• [Problem statement] Go through the entries below and copy each line containing the word "will".
-- Task data follows --
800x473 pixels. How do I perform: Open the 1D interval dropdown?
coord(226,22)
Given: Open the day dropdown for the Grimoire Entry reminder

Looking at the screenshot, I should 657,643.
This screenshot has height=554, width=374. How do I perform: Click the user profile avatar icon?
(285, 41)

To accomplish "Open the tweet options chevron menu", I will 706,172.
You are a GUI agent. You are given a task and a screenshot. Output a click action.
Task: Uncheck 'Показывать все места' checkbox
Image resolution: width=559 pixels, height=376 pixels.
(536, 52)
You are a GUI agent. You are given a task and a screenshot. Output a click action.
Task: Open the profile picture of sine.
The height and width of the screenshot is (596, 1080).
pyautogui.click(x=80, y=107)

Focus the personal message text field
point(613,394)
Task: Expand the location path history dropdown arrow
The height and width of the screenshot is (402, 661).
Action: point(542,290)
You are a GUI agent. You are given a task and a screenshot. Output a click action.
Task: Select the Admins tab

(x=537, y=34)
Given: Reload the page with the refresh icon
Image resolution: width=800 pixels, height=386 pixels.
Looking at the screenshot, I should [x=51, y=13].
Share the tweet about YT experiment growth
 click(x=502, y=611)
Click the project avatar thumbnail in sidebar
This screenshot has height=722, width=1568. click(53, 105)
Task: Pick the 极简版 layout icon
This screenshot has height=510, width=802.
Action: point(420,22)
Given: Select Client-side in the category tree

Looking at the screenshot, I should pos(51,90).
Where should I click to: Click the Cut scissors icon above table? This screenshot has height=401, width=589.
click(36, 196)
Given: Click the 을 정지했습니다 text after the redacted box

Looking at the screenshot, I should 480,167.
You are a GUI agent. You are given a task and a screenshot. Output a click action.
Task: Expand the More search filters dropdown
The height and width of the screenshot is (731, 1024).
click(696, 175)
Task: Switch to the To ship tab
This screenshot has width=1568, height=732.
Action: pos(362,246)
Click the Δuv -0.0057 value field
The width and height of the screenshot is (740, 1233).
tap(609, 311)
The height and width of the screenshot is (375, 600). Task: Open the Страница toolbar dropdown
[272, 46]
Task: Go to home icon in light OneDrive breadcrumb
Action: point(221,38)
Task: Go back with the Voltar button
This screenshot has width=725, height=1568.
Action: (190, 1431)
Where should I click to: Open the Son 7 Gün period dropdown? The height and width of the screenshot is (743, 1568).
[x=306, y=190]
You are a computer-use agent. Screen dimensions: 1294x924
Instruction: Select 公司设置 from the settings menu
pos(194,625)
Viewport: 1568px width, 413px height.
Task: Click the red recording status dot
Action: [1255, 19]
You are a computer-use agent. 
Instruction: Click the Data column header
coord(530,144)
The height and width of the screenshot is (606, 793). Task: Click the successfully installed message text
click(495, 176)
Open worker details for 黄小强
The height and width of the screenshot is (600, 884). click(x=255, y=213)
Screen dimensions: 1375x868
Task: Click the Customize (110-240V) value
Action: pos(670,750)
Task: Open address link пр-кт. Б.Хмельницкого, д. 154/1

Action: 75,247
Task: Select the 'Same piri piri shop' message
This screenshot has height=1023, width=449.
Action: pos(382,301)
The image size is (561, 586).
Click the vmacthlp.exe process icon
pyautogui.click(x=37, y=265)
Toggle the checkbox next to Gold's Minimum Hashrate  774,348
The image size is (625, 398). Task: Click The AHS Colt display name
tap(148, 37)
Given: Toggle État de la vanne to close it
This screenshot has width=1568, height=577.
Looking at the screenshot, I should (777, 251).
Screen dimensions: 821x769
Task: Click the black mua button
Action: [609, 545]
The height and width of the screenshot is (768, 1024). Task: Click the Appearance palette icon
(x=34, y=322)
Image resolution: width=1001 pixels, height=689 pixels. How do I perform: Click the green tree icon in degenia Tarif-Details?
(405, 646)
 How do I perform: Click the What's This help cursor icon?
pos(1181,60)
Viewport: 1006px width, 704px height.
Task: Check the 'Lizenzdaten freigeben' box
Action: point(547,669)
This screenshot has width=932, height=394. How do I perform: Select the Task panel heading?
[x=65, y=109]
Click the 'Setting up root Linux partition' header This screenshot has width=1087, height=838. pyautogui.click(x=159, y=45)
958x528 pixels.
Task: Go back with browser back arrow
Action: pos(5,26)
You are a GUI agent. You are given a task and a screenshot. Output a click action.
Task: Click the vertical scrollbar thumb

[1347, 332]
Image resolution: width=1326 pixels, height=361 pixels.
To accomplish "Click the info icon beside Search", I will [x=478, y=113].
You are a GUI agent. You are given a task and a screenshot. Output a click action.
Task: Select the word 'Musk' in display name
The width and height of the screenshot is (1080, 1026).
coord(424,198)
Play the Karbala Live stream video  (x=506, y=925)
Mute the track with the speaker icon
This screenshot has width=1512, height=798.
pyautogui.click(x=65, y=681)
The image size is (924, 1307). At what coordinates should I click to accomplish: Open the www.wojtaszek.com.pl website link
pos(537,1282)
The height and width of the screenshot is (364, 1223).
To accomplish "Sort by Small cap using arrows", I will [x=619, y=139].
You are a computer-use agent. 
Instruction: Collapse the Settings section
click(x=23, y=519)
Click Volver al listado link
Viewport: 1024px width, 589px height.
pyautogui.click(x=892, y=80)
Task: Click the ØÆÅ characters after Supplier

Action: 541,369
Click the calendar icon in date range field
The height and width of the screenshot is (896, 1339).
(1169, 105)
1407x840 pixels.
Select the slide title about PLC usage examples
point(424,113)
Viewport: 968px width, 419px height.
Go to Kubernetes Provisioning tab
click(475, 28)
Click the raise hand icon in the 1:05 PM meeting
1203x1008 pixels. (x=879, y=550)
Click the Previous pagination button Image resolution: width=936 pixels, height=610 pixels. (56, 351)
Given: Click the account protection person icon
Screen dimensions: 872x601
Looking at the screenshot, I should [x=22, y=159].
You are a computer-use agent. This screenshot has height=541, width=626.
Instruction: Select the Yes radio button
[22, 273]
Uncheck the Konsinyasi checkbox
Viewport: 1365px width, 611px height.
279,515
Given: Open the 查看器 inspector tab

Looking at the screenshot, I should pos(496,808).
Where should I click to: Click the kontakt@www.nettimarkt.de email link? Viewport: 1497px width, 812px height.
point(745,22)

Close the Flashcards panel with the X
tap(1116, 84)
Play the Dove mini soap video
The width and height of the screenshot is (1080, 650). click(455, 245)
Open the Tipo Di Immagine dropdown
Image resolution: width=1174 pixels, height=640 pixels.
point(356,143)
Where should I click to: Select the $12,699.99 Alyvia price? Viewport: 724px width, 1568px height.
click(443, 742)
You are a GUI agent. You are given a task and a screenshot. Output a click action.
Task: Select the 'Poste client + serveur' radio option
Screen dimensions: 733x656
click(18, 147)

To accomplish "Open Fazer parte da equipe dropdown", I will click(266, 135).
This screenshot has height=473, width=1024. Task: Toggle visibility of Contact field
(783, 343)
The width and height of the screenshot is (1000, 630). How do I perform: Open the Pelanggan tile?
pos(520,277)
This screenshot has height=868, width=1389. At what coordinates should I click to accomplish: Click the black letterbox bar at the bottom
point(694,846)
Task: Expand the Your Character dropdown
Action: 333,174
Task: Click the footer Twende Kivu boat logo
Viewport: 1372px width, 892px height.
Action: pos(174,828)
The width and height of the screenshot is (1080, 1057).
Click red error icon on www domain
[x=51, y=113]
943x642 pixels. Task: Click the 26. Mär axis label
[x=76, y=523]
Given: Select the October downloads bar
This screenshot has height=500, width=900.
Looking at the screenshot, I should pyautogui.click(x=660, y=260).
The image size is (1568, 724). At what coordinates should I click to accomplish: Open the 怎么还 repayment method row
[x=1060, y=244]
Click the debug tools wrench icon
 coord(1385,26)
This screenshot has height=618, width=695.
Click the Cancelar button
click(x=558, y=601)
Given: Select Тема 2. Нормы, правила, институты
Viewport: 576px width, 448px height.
-- Task data concluded --
• [Response area]
To accomplish "Open the tweet options chevron menu", I will 706,172.
To accomplish "Click the info icon beside Search", I will [x=478, y=113].
To accomplish "Sort by Small cap using arrows", I will [x=619, y=139].
To accomplish "Open Fazer parte da equipe dropdown", I will click(266, 135).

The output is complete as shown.